I have a list of numpy arrays, whose shape is one of the following: (10,4,4,20), (10,4,6,20)
. I want to convert the list to a numpy array. Since, they are of different shapes, I can't just stack them. So, I thought of creating numpy array considering each array as an object, as in here. I tried the below:
b = numpy.array(a)
b = numpy.array(a, dtype=object)
where a is the list of numpy arrays. Both are giving me the following error:
ValueError: could not broadcast input array from shape (10,4,4,20) into shape (10,4)

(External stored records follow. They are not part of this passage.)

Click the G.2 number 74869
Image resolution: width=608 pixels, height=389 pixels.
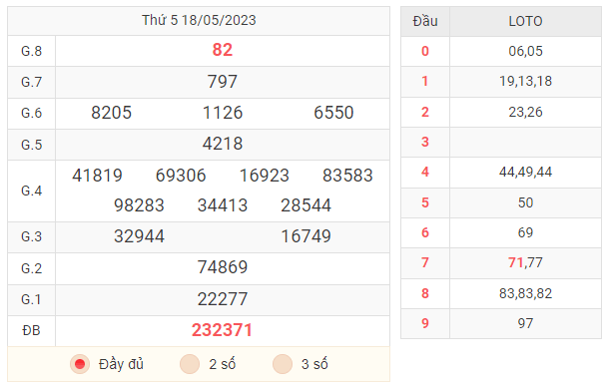tap(223, 267)
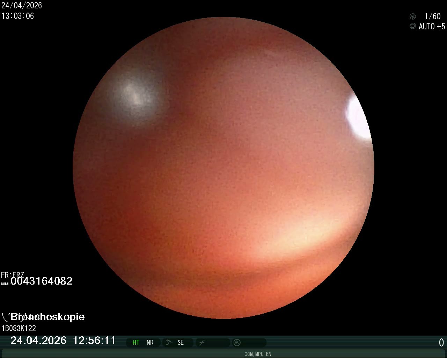Select the AUTO +5 brightness setting

click(x=432, y=27)
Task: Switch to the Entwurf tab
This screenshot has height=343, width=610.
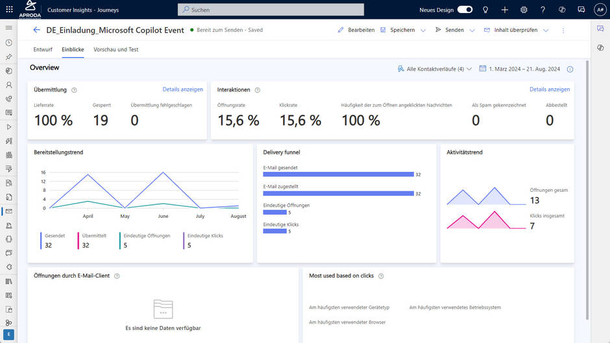Action: pyautogui.click(x=43, y=49)
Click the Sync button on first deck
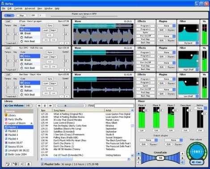This screenshot has height=169, width=210. (50, 26)
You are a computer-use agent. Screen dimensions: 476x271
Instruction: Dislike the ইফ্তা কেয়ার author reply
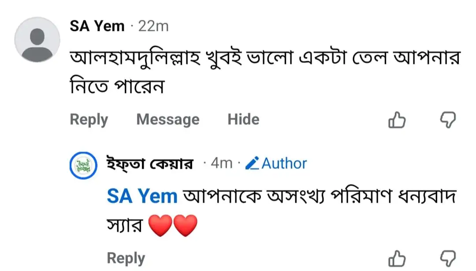pos(448,259)
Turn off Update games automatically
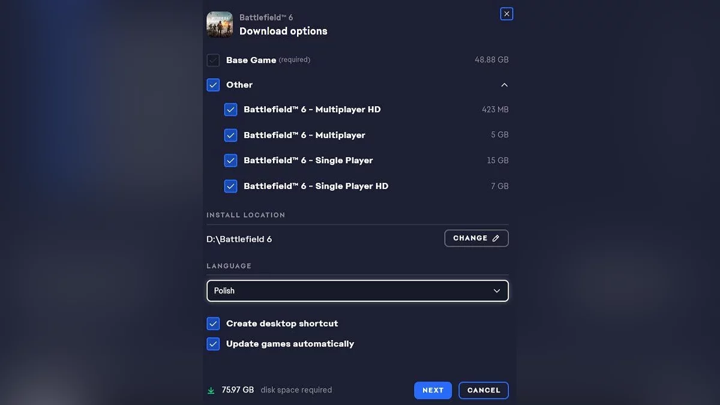Screen dimensions: 720x405 [213, 344]
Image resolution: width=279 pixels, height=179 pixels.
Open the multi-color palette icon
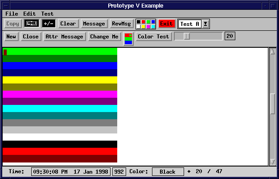coord(146,24)
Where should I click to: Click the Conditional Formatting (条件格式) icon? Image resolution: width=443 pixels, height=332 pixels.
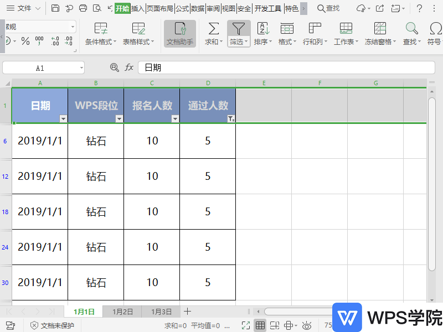tap(101, 29)
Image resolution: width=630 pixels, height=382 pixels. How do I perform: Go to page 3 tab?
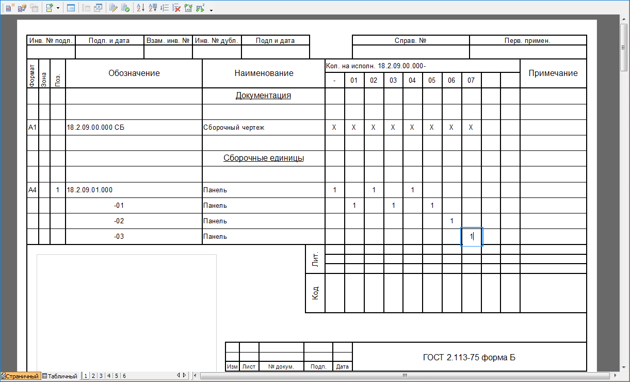coord(101,376)
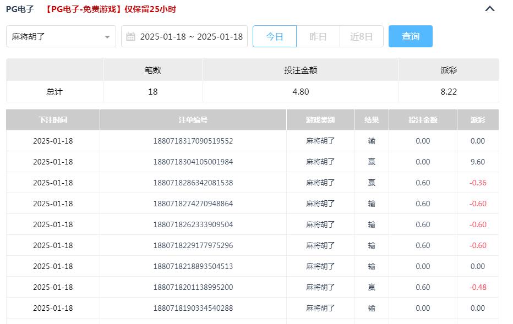Viewport: 513px width, 324px height.
Task: Collapse the PG电子 panel via chevron
Action: (x=489, y=9)
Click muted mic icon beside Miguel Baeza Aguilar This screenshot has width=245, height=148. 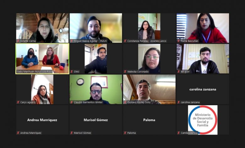click(72, 41)
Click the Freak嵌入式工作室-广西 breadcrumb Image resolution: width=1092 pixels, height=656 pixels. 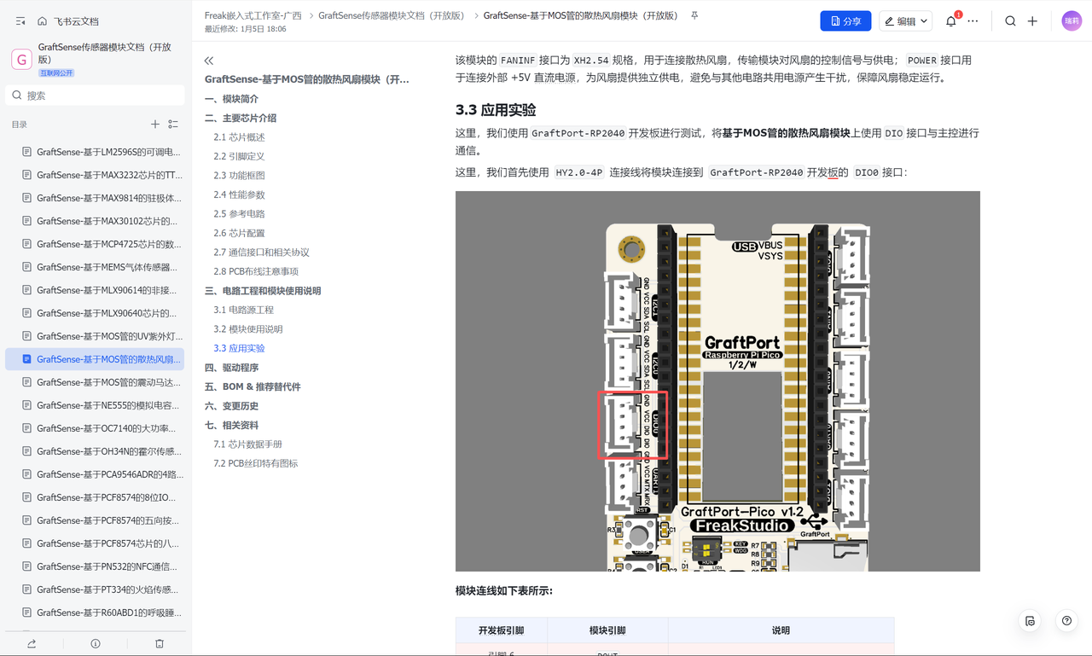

How can I convert that list to numpy array?
Example:
import numpy
a = [numpy.random.random((10,4,4,20)),
numpy.random.random((10,4,6,20)),
numpy.random.random((10,4,6,20)),
numpy.random.random((10,4,4,20)),
numpy.random.random((10,4,6,20)),
numpy.random.random((10,4,6,20)),
numpy.random.random((10,4,4,20)),
numpy.random.random((10,4,4,20)),
numpy.random.random((10,4,6,20))
]
b = numpy.array(a)
Use Case:
I know numpy array of objects are not efficient, but I'm not doing any operations on them. Usually, I have a list of same shape numpy arrays and so I can easily stack them. This array is passed to another function, which selects certain elements only. If my data is numpy array, I can just do b[[1,3,8]]
. But I can't do the same with list. I get the following error if I try the same with list
c = a[[1,3,8]]
TypeError: list indices must be integers or slices, not list